Records from a dataset:
%%

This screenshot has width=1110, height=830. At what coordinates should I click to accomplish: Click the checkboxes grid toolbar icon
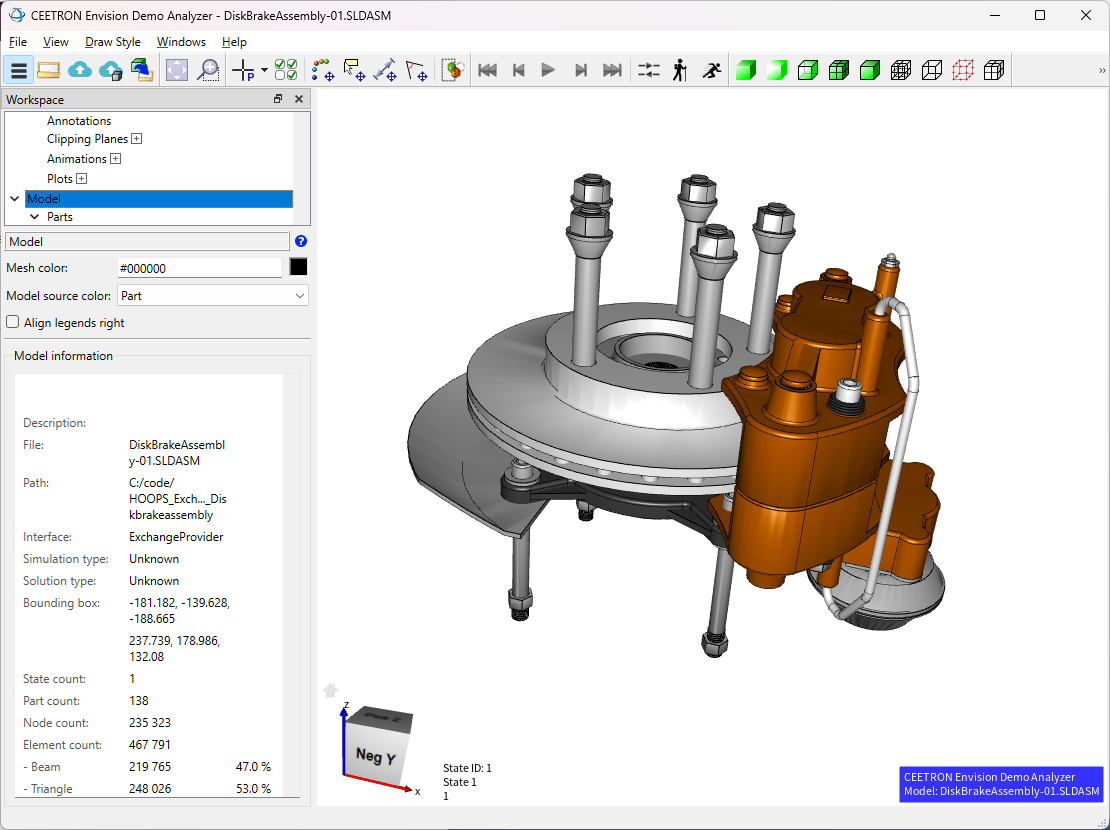(x=286, y=70)
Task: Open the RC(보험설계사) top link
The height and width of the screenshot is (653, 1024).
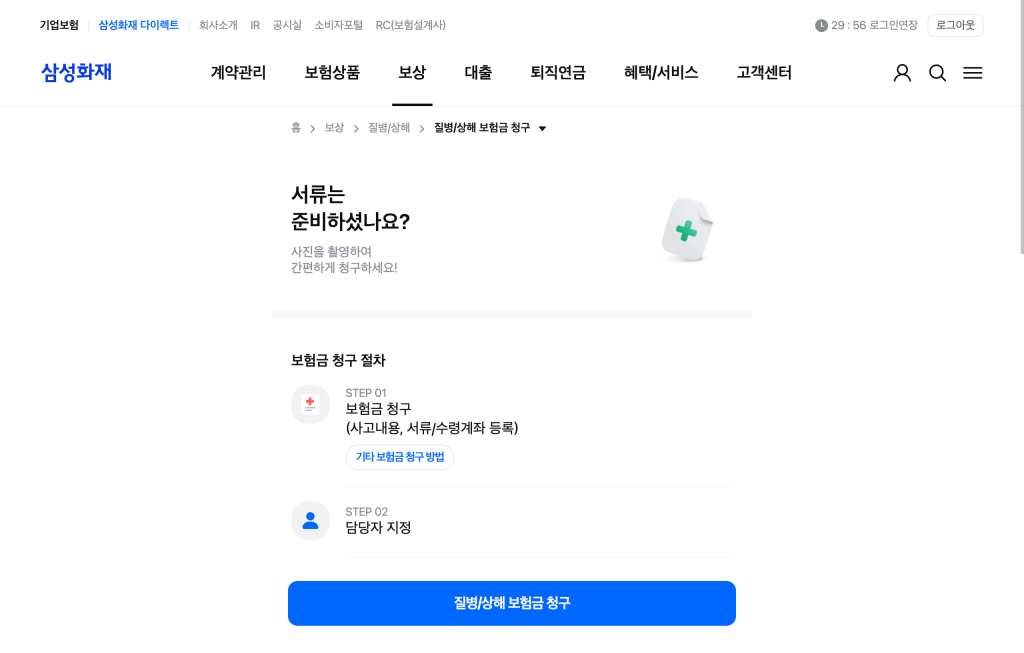Action: click(x=411, y=25)
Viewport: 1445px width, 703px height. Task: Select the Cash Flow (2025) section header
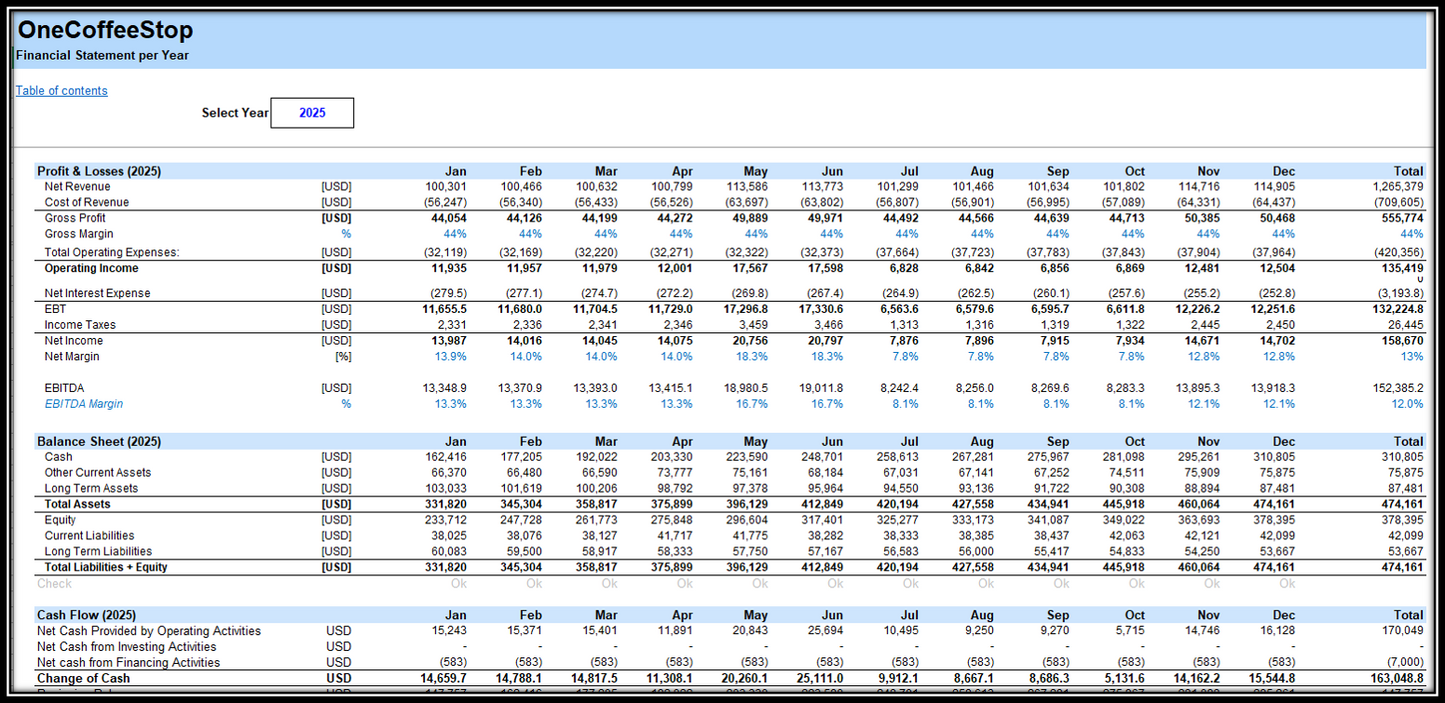[x=86, y=615]
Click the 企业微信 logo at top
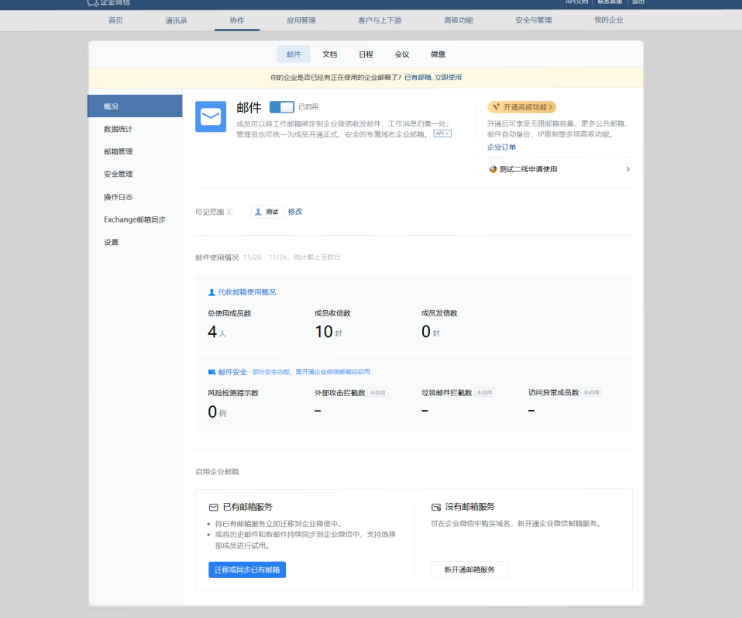 (x=93, y=3)

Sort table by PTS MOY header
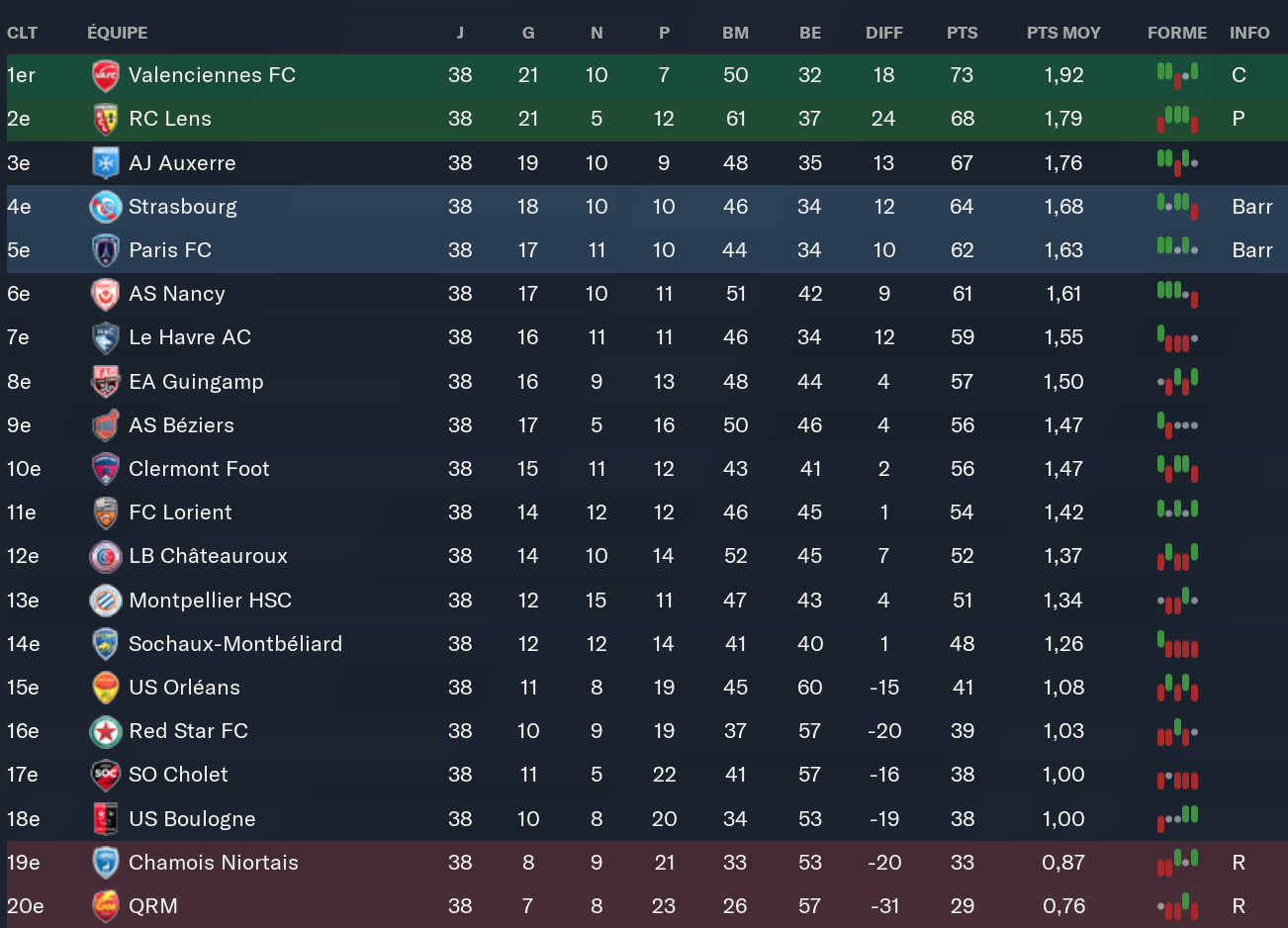pyautogui.click(x=1063, y=33)
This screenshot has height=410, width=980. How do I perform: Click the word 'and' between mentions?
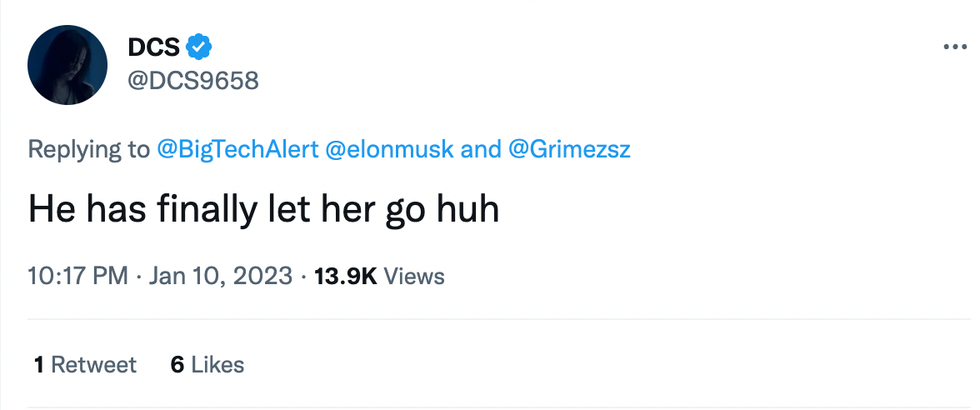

%%

- [What to work on]: Word for word, restate the records shown above, minus the pictures.

- [Solution below]:
This screenshot has width=1110, height=830. At what coordinates should I click to accomplish: Click the checkboxes grid toolbar icon
(x=286, y=70)
Task: Open the RC(보험설계사) top link
The height and width of the screenshot is (653, 1024).
Action: click(x=411, y=25)
Viewport: 1445px width, 703px height. Task: Select the Cash Flow (2025) section header
[x=86, y=615]
Click the 企业微信 logo at top
 (x=93, y=3)

Sort table by PTS MOY header
pyautogui.click(x=1063, y=33)
This screenshot has height=410, width=980. How do I perform: Click the word 'and' between mentions?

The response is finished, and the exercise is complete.